**** PROVIDED TEXT

[openssl-users] ECC ciphers in OpenSSL and Citricom Patent/License terms

Jayalakshmi bhat bhat.jayalakshmi at gmail.com
Mon Dec 11 05:32:16 UTC 2017

Hi All,

Thanks for the inputs, This gives me a good understanding on these ciphers

Thanks and Regards

On Thu, Dec 7, 2017 at 10:31 PM, Jakob Bohm <jb-openssl at wisemo.com> wrote:

> On 07/12/2017 15:05, Michael Wojcik wrote:
>> From: openssl-users [mailto:openssl-users-bounces at openssl.org] On Behalf
>>> Of Jakob Bohm
>>> Sent: Thursday, December 07, 2017 08:41
>>> To: openssl-users at openssl.org
>>> And I would still say that "consult a lawyer" is a useless answer,
>>> especially as most OpenSSL users will be in the same legal situation,
>>> and lawyers opinions on patent matters are frequently found by courts
>>> to be wrong anyway.
>> Well, I suppose we'll have to disagree on that point. Speaking
>> hypothetically, if I were the product owner for a commercial software
>> product that used OpenSSL, I would most certainly be raising the question
>> with corporate counsel.
>> This is a complex and fraught area, and the OpenSSL Foundation is not
>> able (and I'm sure not inclined to try) to indemnify OpenSSL users against
>> infringement claims. To a large extent it doesn't matter what they say. A
>> license file in the OpenSSL distribution is not likely to discourage an IP
>> owner from claiming infringement if they're so inclined. At that point
>> "local" lawyers will be involved whether you like it or not.
> Of cause OpenSSL cannot indemnify users.  This is why my actual
> questions to the OpenSSL project were mostly about what 3rd party
> assurances that the project had received and could pass on.  For
> example written patent license statements by Sun/Oracle (in
> conjunction with their 2002 ECC contribution), waivers by
> CertiCom etc.

********

▸ **CHALLENGE 1**: In the mailing list post, in what year did Sun/Oracle make their ECC contribution?
The text and the records have no connection to each other.

**** PROVIDED RECORDS

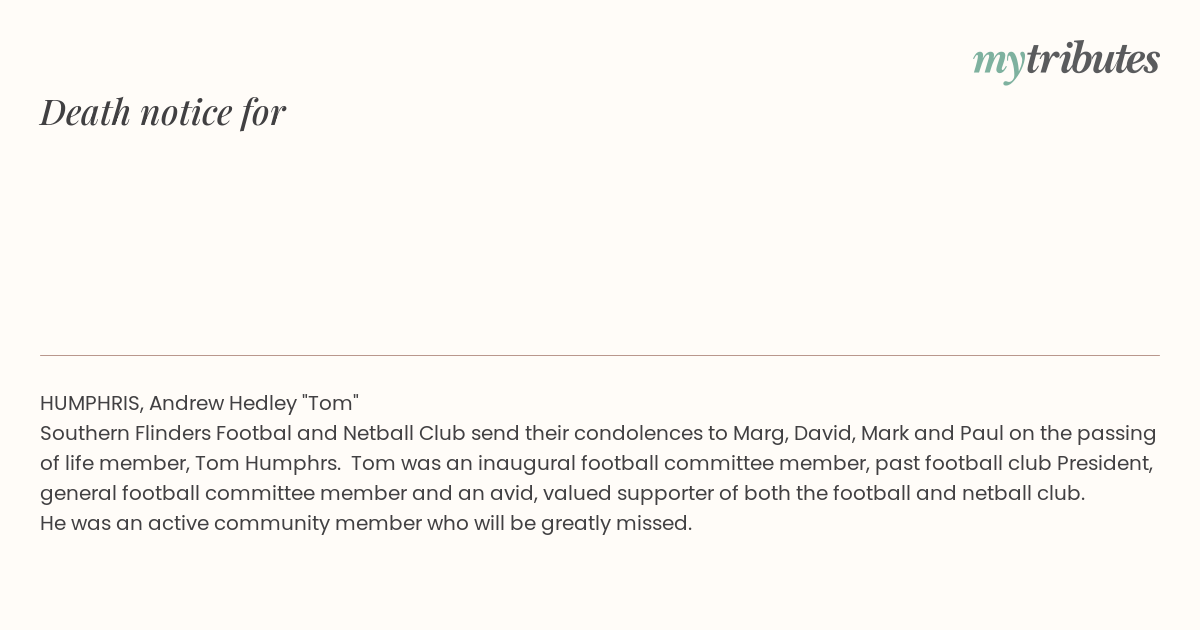The width and height of the screenshot is (1200, 630).
Task: Click 'football and netball club.' ending
Action: (x=958, y=493)
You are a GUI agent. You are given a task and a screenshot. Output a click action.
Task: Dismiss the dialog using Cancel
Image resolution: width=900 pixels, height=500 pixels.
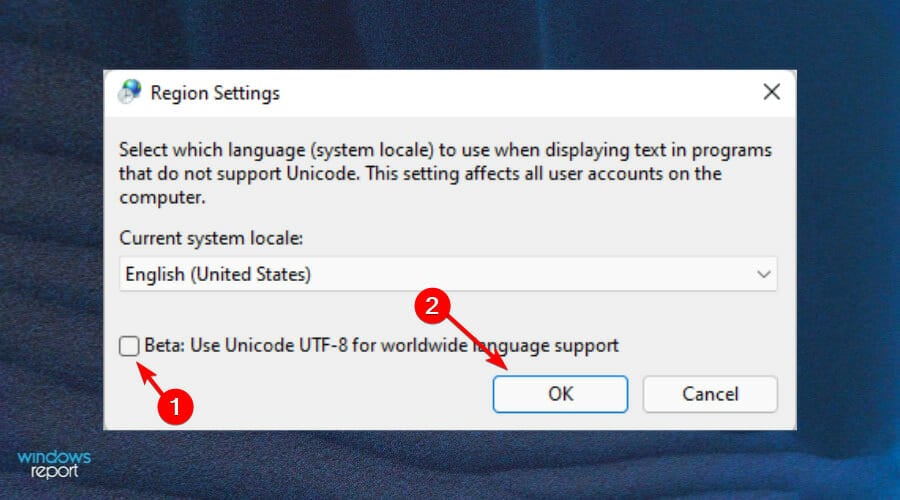click(710, 394)
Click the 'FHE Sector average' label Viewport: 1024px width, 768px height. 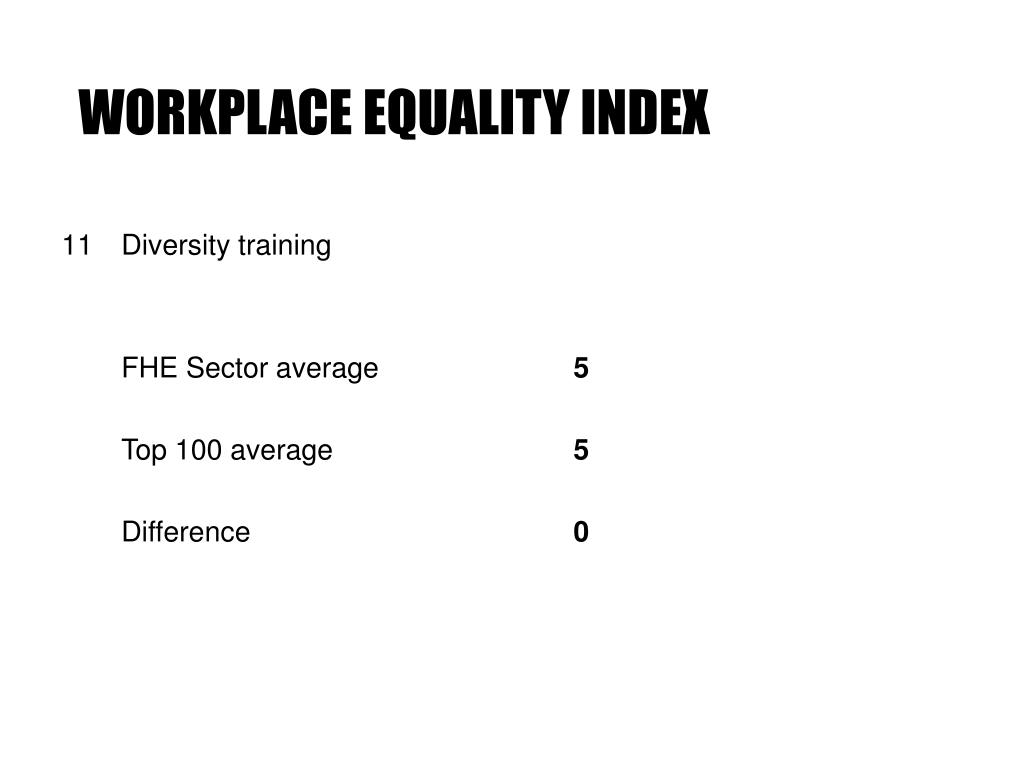(249, 369)
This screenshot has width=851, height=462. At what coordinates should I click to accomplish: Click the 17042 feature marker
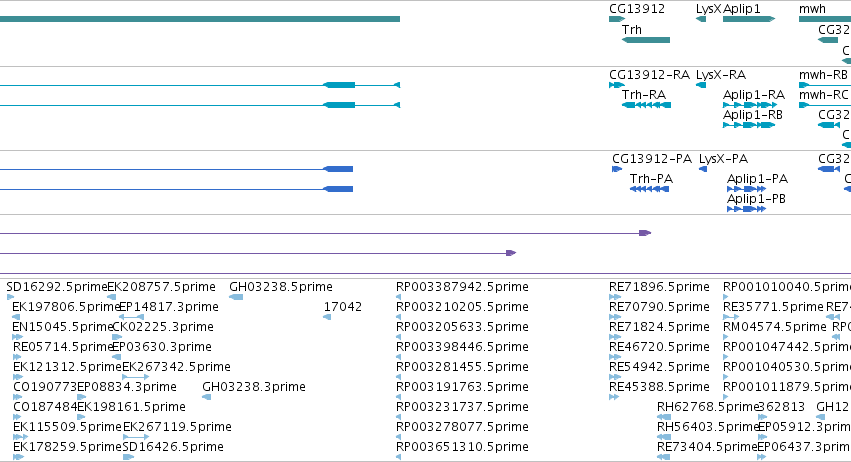coord(327,317)
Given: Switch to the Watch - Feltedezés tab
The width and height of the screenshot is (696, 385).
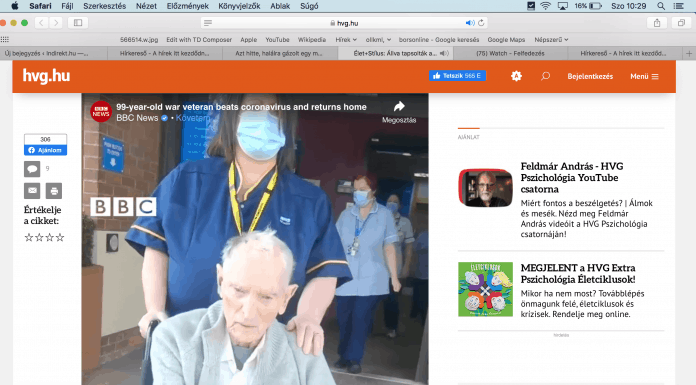Looking at the screenshot, I should point(510,53).
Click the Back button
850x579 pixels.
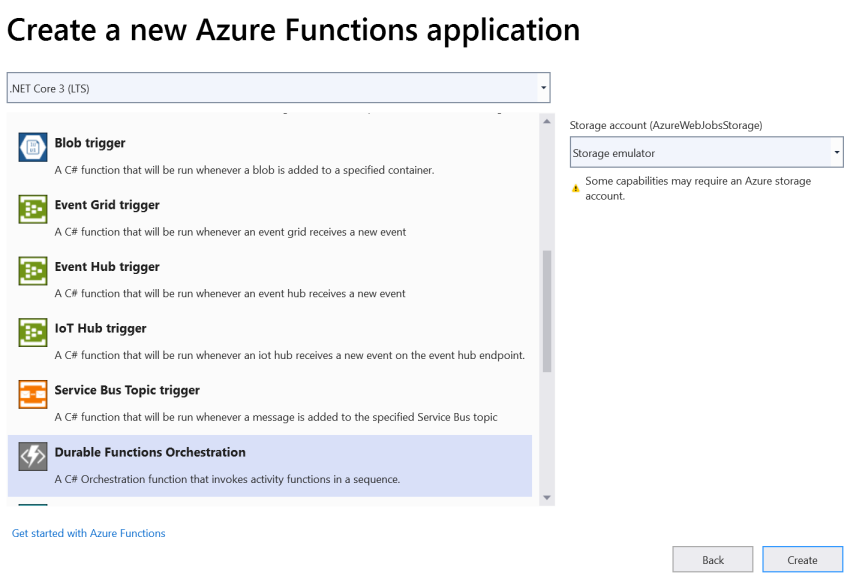tap(712, 559)
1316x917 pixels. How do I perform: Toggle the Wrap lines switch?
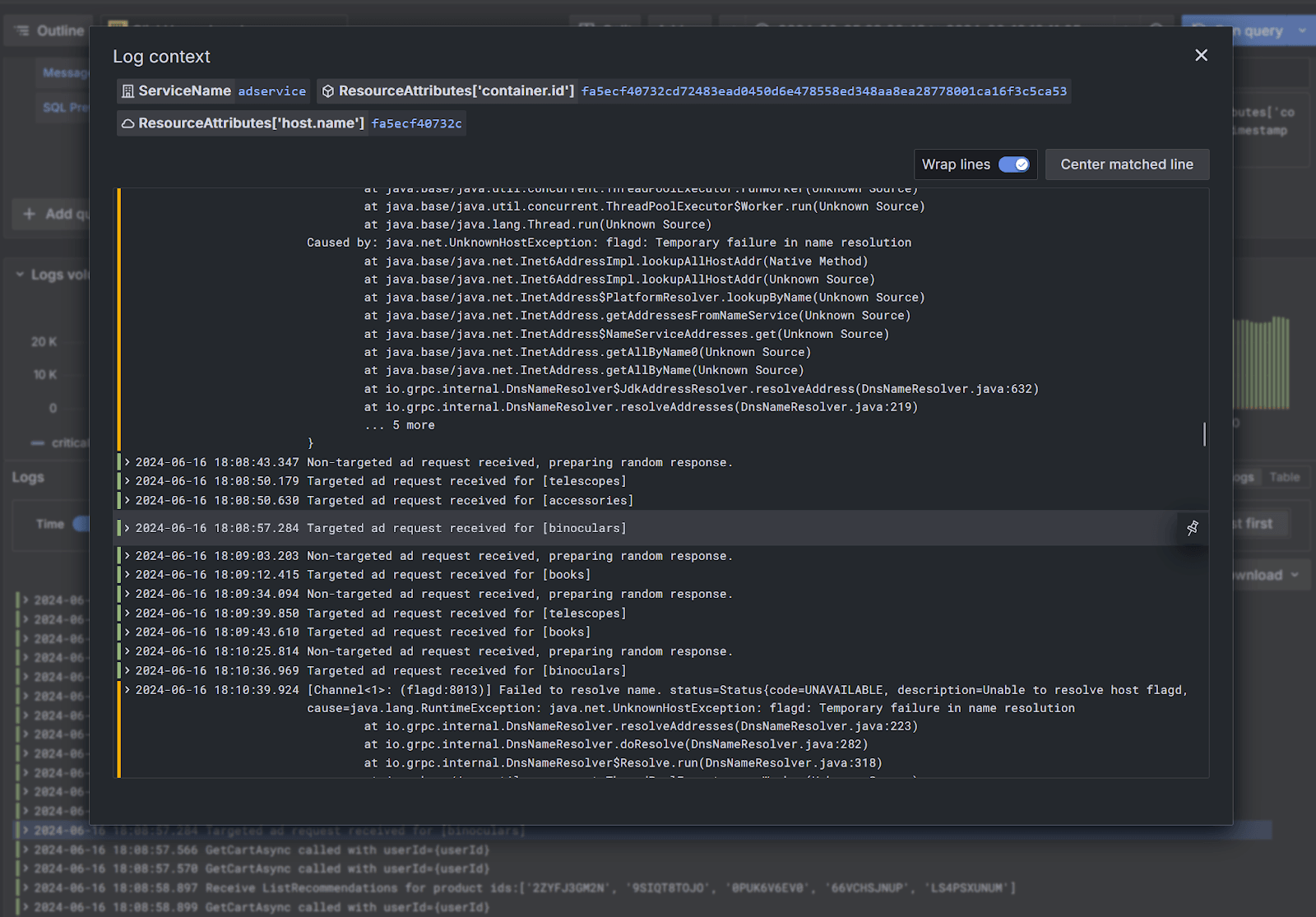pos(1013,164)
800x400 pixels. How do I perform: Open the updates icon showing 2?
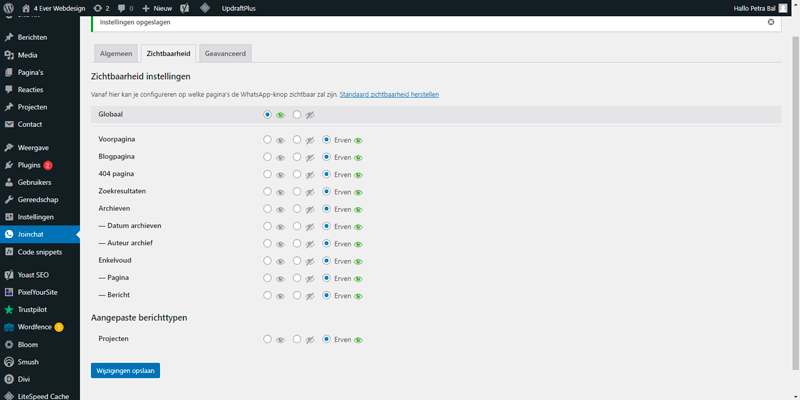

********

▸ **CHALLENGE 2**: Render the records starting at the line that contains "This screenshot has" and ending at the end of the records as a JSON list of strings, one string per line, with blank lines omitted. Leave the pictures out of the answer.

▸ **EXERCISE ANSWER 1**: 2002

▸ **EXERCISE ANSWER 2**:
[
  "This screenshot has width=851, height=462. At what coordinates should I click to accomplish: Click the 17042 feature marker",
  "coord(327,317)",
  "Given: Switch to the Watch - Feltedezés tab",
  "The width and height of the screenshot is (696, 385).",
  "Looking at the screenshot, I should point(510,53).",
  "Click the Back button",
  "850x579 pixels.",
  "tap(712, 559)",
  "1316x917 pixels. How do I perform: Toggle the Wrap lines switch?",
  "pos(1013,164)",
  "800x400 pixels. How do I perform: Open the updates icon showing 2?"
]